═════ DOCUMENT TEXT ═════

The most awkward bit for me, though, is the number of worlds that achieve a Law level of 0, where there are basically no restrictions on anything. Apart from the sheer unlikeliness of it (I'm pretty sure that even tribal societies today, which is what low Government approximates, would want to stop people from wandering around with WMD or life-devouring narcotics, and control of territory is even more widespread) it doesn't really make sense with many types of government. A corporation that doesn't control its employees and where you can get off a murder charge for a handful of credits? A feudal government that doesn't impose feudal-style rules? I am sceptical.
A question of dice
Finally, a question: a lot of world attributes are based on X - Y + Z, which can be interpreted in two ways giving different results. For example, Hydrographics is 2d6-7 + Size. If this is like maths, then the average will be 5, as Size is usually 5. However, it's possible that they intend you to apply a floor of 0 before adding attributes, so a roll of 3 gives you 0 + 5 = 5, rather than -4 +5 = 1. In this case, almost all values in the system would end up higher. This is particularly significant because you're often combining multiple penalised rolls. To get a high Government, if you roll 2d6-7 + (2d6-2), allowing negative values on the first part: having done some painstaking maths with several big Excel tables, this leaves 9% of worlds with any of four autocratic governments, while 6% are run by corporations, fully 10% have no government worth speaking of, and 11% are run by outside influences.
However, let's say you're rolling (2d6-7 >=0) + (2d6-2), treating them as two discrete zero-minimum elements that are combined. This gives you 10% autocratic governments, while 4% are run by corporations, only 2% have no government worth speaking of, and 14% are run by outside influences.
It's not a massive difference for the most part, but the proportion of government-free worlds is much lower with floors for both parts, and this has a significant effect because of its knock-on effect on Law. Law = 2d6-7 + (Government = 2d6-7 + (Population = 2d6-2)). Worlds that might have a Law level of 5 with floors, end up with no law at all without them. Getting specific, rolling all of the relevant stats without applying floors, as 2d6 + (2d6 + (2d6-2) -7) -7, leaves you with fully 13% of worlds having Law 0, half that regulating only the most dangerous activities at Law 1. In contrast, if we treat each 2d6-7 roll as separate from the attribute it derives from with [(2d6-7) + ((2d6-2) + (2d6-7))], then only 1% of our major habitable worlds have no functioning legal system, and they tend to cluster around the 6-10 mark in quite repressive governments.
So I'm just curious what the general practice is. I've modelled it without floors so far as there was no indication otherwise.

═════

_TASK OBJECTIVE_
In the text on world-generation dice rolls, what share of worlds ends up with a Law level of 0 when all the relevant stats are rolled without floors?

═════ DATA ═════

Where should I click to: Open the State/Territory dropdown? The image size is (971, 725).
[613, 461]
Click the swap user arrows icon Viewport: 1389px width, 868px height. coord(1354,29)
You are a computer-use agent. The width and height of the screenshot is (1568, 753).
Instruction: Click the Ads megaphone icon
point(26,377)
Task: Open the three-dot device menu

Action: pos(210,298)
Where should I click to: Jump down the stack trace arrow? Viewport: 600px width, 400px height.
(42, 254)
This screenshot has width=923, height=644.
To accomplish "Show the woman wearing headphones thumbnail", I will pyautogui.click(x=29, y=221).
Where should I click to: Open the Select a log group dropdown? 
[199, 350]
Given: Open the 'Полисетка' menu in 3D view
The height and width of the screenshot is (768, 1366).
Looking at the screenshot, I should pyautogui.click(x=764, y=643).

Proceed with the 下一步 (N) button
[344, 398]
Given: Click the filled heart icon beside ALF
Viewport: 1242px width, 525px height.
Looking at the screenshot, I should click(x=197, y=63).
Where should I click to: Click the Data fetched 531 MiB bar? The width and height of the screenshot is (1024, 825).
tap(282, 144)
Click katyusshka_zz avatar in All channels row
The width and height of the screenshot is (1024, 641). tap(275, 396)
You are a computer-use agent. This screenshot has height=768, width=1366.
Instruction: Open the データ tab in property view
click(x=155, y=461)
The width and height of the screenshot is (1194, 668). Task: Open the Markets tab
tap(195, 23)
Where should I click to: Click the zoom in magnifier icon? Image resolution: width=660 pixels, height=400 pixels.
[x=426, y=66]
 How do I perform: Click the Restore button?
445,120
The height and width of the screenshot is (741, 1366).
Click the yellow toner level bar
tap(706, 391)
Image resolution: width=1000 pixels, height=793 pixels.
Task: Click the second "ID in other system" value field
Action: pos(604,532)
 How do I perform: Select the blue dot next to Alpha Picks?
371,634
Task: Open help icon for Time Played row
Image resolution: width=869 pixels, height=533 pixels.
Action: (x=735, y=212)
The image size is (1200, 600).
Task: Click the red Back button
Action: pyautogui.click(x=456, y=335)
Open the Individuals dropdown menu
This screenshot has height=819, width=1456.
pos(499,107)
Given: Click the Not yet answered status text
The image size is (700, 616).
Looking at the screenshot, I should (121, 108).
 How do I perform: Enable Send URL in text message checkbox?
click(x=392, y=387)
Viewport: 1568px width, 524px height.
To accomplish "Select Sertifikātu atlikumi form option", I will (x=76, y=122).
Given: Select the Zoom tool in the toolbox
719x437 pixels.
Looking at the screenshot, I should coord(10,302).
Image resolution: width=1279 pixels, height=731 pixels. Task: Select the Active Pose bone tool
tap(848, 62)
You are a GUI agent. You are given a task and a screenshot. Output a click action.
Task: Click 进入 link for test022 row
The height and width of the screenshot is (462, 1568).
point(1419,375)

═════

_EXERCISE ANSWER_
13% of worlds